**Data entries:**
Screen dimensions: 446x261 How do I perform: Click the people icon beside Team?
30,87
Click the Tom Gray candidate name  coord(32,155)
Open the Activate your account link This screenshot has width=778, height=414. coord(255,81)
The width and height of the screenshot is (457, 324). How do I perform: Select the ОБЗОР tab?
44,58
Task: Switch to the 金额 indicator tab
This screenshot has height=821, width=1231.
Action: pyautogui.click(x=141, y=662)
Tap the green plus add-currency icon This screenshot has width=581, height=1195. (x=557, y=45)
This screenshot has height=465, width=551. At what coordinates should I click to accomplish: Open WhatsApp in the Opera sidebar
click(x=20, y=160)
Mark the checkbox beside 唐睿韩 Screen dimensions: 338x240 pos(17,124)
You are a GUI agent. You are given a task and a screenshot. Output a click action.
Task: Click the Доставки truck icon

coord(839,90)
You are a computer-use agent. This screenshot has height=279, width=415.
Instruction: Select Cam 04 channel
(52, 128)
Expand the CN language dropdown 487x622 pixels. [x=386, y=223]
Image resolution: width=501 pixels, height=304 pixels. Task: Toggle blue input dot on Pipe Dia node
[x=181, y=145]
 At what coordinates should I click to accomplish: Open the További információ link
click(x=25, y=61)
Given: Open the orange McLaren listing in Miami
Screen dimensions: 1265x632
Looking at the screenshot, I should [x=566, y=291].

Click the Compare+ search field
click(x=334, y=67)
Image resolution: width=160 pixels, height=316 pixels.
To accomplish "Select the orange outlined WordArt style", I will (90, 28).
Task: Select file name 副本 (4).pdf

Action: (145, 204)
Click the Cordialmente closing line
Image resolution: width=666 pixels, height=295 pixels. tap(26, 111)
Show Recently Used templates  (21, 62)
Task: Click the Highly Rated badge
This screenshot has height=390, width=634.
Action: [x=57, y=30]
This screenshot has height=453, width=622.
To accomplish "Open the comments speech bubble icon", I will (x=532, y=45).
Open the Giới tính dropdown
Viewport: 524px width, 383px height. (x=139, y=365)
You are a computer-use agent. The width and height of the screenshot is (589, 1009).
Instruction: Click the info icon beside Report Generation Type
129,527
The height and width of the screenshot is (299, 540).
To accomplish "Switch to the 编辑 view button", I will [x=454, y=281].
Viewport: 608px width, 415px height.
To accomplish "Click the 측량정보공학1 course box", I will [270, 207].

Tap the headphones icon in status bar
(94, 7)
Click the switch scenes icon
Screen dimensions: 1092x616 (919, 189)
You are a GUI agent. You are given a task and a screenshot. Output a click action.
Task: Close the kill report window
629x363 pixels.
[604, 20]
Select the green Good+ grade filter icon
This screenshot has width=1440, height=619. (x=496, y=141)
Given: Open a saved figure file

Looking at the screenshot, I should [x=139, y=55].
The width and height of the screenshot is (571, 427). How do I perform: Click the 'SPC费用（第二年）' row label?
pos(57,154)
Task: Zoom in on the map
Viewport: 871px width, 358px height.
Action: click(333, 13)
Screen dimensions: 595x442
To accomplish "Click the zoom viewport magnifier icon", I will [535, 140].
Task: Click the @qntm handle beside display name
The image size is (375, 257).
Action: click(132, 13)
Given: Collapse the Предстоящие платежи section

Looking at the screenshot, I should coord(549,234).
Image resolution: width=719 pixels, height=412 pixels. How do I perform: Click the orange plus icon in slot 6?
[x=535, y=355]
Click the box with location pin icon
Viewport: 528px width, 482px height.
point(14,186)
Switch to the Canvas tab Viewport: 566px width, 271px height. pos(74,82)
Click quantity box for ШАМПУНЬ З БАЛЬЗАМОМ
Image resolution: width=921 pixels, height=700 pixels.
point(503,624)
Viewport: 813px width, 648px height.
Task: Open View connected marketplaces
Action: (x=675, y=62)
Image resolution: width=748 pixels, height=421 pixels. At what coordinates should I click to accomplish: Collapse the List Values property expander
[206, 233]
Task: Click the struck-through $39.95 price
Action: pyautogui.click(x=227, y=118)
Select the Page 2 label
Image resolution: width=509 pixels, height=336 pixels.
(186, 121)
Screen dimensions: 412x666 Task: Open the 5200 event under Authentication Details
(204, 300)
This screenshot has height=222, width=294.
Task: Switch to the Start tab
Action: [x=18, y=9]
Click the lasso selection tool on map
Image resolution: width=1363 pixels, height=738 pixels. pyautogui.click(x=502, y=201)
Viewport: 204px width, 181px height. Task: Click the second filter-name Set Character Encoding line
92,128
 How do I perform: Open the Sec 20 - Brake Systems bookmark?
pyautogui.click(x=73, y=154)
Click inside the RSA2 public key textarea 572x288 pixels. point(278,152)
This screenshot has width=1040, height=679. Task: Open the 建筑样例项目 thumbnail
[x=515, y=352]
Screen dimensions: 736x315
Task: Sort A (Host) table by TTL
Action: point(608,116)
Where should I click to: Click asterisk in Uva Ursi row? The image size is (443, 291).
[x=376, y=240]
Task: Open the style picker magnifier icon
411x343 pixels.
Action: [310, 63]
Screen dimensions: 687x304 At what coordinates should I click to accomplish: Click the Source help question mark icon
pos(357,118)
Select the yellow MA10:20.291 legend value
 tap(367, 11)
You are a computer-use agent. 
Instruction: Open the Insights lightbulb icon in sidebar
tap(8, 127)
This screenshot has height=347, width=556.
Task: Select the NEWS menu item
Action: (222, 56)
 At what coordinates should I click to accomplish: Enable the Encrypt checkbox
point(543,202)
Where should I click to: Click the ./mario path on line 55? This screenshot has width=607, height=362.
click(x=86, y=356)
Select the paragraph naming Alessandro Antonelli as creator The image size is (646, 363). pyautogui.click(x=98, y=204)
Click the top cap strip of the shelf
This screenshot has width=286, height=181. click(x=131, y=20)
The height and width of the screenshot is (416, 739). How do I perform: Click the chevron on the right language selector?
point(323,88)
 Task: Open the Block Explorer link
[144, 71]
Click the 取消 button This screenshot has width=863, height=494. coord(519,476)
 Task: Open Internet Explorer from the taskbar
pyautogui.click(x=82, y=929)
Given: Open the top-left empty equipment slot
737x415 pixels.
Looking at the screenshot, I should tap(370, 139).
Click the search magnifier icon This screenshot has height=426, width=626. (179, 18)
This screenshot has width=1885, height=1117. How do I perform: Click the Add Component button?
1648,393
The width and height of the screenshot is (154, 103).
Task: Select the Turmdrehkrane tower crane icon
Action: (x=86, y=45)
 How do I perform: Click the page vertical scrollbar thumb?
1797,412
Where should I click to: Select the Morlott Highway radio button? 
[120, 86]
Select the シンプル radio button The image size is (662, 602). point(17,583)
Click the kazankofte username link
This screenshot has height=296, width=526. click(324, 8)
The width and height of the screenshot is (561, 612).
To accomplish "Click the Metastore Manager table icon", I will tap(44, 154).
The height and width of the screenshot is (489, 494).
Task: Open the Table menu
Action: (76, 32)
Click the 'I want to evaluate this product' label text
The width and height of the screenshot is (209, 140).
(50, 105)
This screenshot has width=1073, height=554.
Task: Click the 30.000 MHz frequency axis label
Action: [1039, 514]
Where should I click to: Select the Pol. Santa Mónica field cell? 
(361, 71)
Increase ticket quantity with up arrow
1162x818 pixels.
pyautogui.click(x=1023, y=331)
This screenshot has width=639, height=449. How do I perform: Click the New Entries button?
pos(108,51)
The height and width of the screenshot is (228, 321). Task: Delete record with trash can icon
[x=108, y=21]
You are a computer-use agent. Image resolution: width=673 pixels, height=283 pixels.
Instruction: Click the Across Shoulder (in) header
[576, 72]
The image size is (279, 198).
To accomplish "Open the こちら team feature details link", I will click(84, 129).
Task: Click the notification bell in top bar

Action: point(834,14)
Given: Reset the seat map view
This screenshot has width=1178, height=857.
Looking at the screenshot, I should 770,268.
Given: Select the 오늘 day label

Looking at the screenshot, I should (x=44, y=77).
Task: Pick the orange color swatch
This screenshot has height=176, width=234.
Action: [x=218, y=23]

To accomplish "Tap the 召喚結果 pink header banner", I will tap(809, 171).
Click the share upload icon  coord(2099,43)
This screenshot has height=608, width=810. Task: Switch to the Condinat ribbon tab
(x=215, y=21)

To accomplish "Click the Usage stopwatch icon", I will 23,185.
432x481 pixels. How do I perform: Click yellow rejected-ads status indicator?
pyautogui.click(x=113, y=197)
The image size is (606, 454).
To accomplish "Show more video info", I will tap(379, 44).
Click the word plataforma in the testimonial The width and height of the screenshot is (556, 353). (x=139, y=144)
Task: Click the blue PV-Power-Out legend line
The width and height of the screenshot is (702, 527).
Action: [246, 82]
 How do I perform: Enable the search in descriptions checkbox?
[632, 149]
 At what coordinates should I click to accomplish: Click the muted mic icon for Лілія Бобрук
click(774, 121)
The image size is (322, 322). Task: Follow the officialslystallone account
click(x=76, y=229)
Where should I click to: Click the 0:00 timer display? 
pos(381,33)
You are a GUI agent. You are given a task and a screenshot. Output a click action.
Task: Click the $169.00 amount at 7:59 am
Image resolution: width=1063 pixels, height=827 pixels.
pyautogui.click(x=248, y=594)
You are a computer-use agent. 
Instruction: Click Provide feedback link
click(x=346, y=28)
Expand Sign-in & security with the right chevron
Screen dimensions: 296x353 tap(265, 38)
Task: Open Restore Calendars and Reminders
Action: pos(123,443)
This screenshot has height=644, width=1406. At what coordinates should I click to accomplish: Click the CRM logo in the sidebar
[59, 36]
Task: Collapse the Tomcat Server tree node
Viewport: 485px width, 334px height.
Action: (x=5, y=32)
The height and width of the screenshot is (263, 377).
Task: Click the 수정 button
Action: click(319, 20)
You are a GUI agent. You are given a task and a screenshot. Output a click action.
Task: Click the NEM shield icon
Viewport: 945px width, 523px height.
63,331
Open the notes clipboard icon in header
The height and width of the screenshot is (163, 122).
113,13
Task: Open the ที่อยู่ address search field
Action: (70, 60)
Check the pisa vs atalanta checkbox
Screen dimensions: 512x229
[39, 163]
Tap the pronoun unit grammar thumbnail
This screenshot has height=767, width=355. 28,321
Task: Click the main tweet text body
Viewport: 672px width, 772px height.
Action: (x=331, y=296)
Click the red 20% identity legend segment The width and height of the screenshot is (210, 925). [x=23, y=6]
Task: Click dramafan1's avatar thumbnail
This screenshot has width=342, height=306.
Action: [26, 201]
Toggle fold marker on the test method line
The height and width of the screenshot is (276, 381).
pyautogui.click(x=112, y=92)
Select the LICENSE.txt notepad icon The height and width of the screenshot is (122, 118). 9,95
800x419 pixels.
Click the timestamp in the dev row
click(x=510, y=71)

**WHAT TO WORK ON:** Lines with "style" in them are what the answer must contain; copy each from the records above.

**RESPONSE TO THE TASK:**
To accomplish "Select the orange outlined WordArt style", I will (90, 28).
Task: Open the style picker magnifier icon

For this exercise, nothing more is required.